Curious minds set to be invigorated this month as The Museum of the Great Southern hosts events for National Science Week
The Museum of the Great Southern will host a range of events to stimulate curious minds throughout August as National Science Week brings together a celebration of all things science and technology.
Partnering with the Great Southern Science Council, the museum will be involved in more than 20 events including free activities for children and the popular Astrofest as the annual science week kicks off from August 15.
“With COVID-19 being present we wanted to put together a program with a variety of subject matters that the locals can take advantage of,” Museum of the Great Southern regional manager Catherine Salmaggi said.
“The Museum is looking forward to National Science Week as this is the first year Astrofest has come to Albany.”

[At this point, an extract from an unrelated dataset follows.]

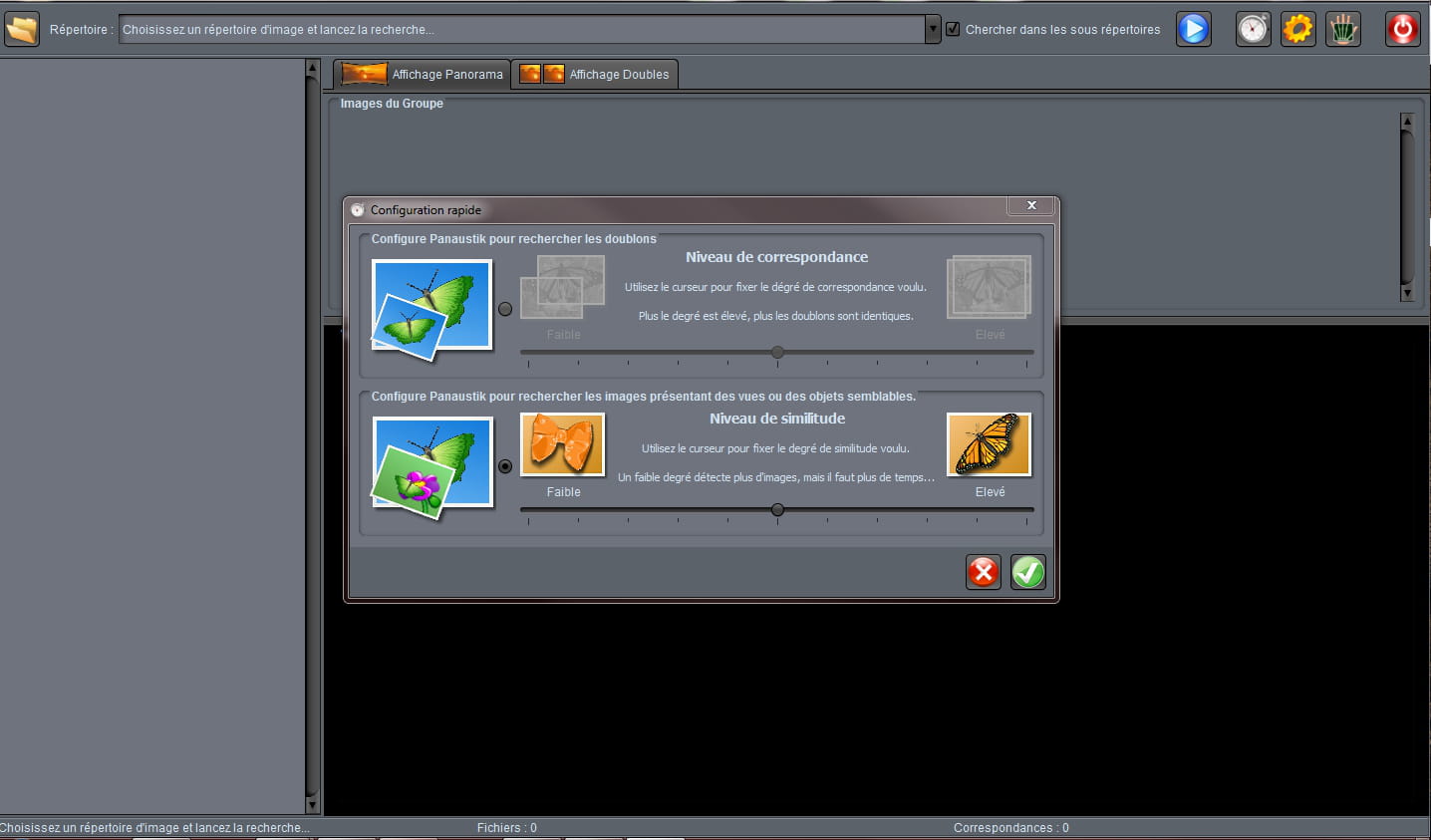Click the Répertoire path combo box
The width and height of the screenshot is (1431, 840).
point(521,29)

Menang Elder Vernice Gillies and Noongar woman Kathleen Toonath will speak about the technologies of the Oyster Harbour fish traps on an on-country tour.

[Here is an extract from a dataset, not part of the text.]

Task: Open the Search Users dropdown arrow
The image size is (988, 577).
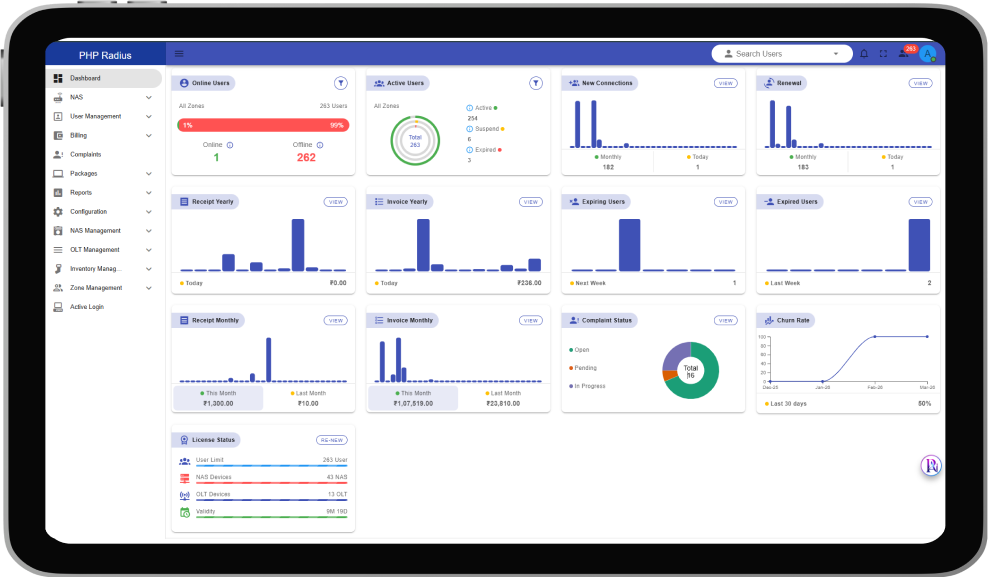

Attendees can enjoy a tranquil morning experience on the harbour foreshore exploring the rich culture of ancient times. The $10 tour will take place from 10am to 12.30pm on August 14.
Other events include a panel discussion about fresh water in the Great Southern; an early years STEM program looking at planning, designing and building towns; and a screening of the film Breathing Life into Boodja presented by Gondwana Link’s Keith Bradbury.

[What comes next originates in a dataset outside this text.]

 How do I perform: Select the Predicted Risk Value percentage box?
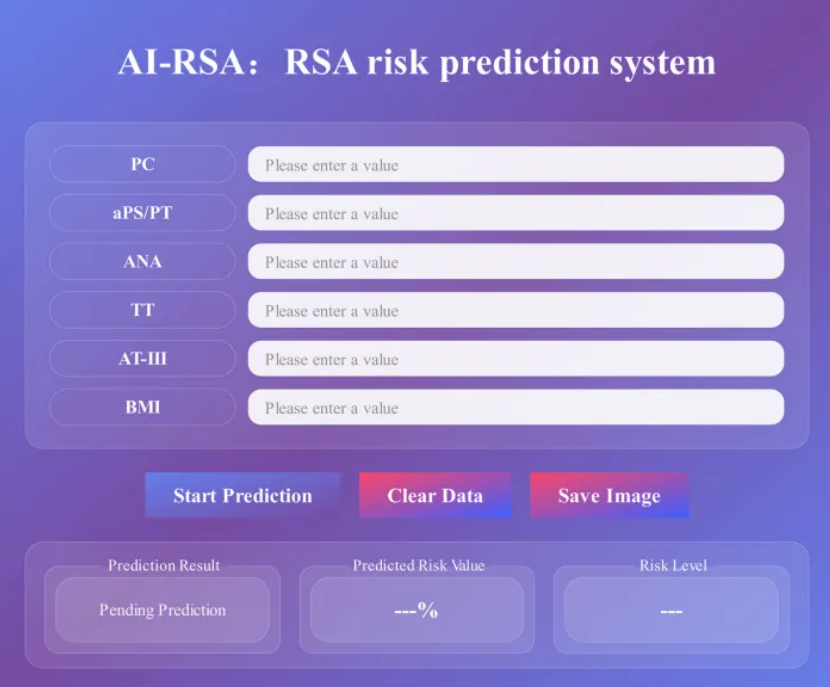(x=416, y=610)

The Great Southern Science Council will also host the Great Southern Great Science Symposium, a one-day showcase of science.
The symposium will run from 9.30am to 3pm on August 14 at Albany Entertainment Centre.
At the symposium, UWA Professor Malcolm McCulloch will give an address about discoveries made at the Bremer Canyon during the recent voyage of the RV Falkor.
There will also be an opportunity to tour the marine machines from the Bremer Canyon expedition, including the RV Falkor and its remotely operated vehicle SuBastian.
UWA’s Alison Lullfitz will speak about new research on Noongar food plants, Curtin University duo Chris Kirkland and Milo Barham will delve into the geological past of the Great Southern, and WA soil scientist Tim Overheu will explore regenerative agriculture.
Morning tea and lunch will be provided at the symposium followed by a sundowner and networking event at Due South.
Two days earlier, on August 12, the Mt Barker Community Resource Centre Science Fair will cover a range of science topics through interactive projects.
Aimed at children from the age of seven, the free fair runs tomorrow and again next Wednesday, August 12.